A global manufacturer of steel pipe products agreed to pay more than $78 million to the Securities and Exchange Commission (SEC) to settle charges it violated the Foreign Corrupt Practices Act (FCPA) by paying more than $10 million in bribes to a Brazilian government official.

Tenaris, based in Luxembourg, is alleged to have paid approximately $10.4 million between 2008 and 2013 to an official at Brazil state-owned entity Petrobras through its Brazilian subsidiary Confab Industrial to gain a competitive advantage in a bidding process, the SEC said Thursday in a press release.

The settlement represented the company’s second FCPA violation. In 2011, Tenaris entered into a nonprosecution agreement with the Department of Justice and a landmark deferred prosecution agreement (DPA) with the SEC to settle charges related to bribes the company paid to government officials to obtain business with a state-owned entity in Uzbekistan.

Without admitting or denying the SEC’s findings, Tenaris on Thursday agreed to pay more than $78 million in combined disgorgement, prejudgment interest, and civil penalties. Tenaris also agreed to report on the status of its efforts to revamp and improve its anti-corruption policies and procedures to the SEC every six months for the next two years.
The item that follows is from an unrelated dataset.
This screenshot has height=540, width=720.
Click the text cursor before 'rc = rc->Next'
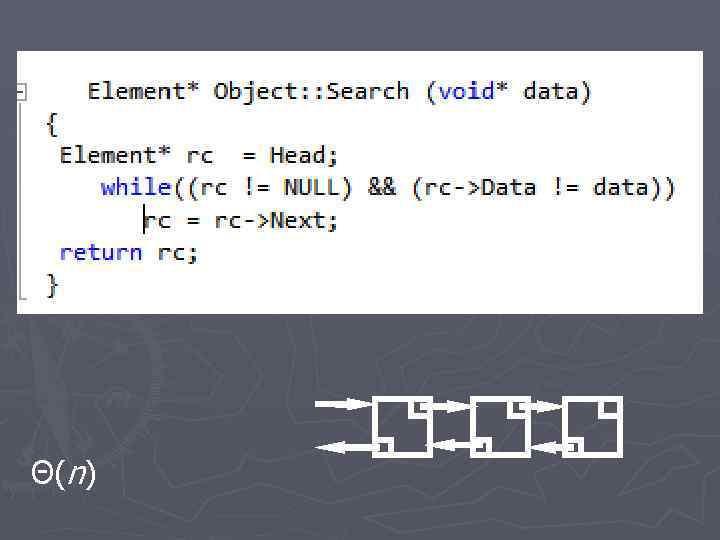click(145, 220)
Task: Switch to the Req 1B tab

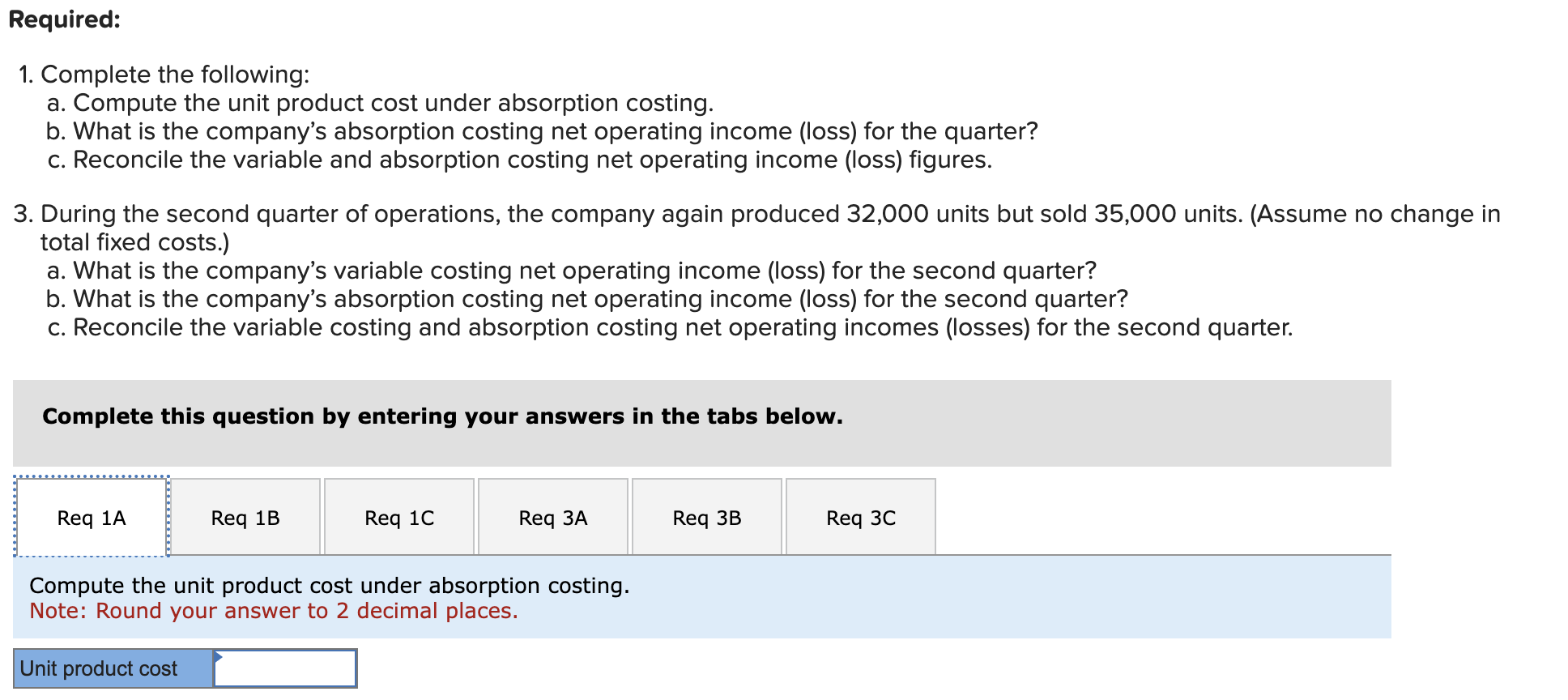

“Tenaris failed for many years to implement sufficient internal accounting controls throughout its business operations despite known corruptions risks,” said Charles Cain, chief of the SEC Enforcement Division’s FCPA unit, in the press release. “This failure created the environment in which bribes were facilitated through a constellation of companies associated with its controlling shareholder.”

According to the SEC’s order, the bribes were worth about 0.5 percent of contracts between Confab and Petrobras. The government official used his influence to forgo an international tender process for certain pipes and tubes, leaving Confab as the only local supplier.

The bribes were paid via a series of shell companies in Uruguay and Panama created and funded by San Faustin, a limited liability group based in Luxembourg that controlled Techint Group, a conglomerate that owned over 60 percent of Tenaris’s shares, according to the SEC. San Faustin also shared some officers and directors with Tenaris.

Fake contracts for purported past and future consultancy work were executed between the Uruguayan and Panamanian companies to conceal the bribe payments, the SEC said.

Compliance lessons: Despite known corruption risks in Brazil and Tenaris’s previous DPA regarding bribes paid in Uzbekistan, Tenaris “failed to devise and maintain a system of internal accounting controls sufficient to provide reasonable assurances to detect and prevent the payment of bribes and to adequately identify and disclose related party transactions,” the SEC said in its order.

As part of the settlement, the agency said Tenaris “made and continues to make enhancements to its internal accounting controls; global compliance organization; and its policies and procedures regarding due diligence, use of third parties, and maintenance of adequate records.” Tenaris implemented a code of conduct, a code of ethics for senior financial officers, a business conduct policy and several related procedures, and regular anti-bribery and compliance training, the SEC said.

Tenaris also terminated its commercial agents in Brazil and significantly reduced its use of commercial agents worldwide, the agency said.

In addition to producing reports on the progress of its anti-corruption program to the SEC for two years, Tenaris must also track “the use of funds available to Tenaris’s officers, directors, employees, and/or agents as a result of their dual affiliation with Tenaris and San Faustin and related entities,” the agency said. Any additional “questionable or corrupt” payments found during that process must be immediately reported to the SEC as part of the order.

Tenaris response: The company said it voluntarily notified the SEC of the improper payments in 2016 and fully cooperated with the agency’s investigation. The Justice Department notified Tenaris it had closed a parallel inquiry into the matter without taking any action, Tenaris said.

“Tenaris and its affiliates are committed to transparency and integrity based on the highest ethical standards and strict compliance with the laws and regulations of all jurisdictions in which they operate,” the company said in a statement.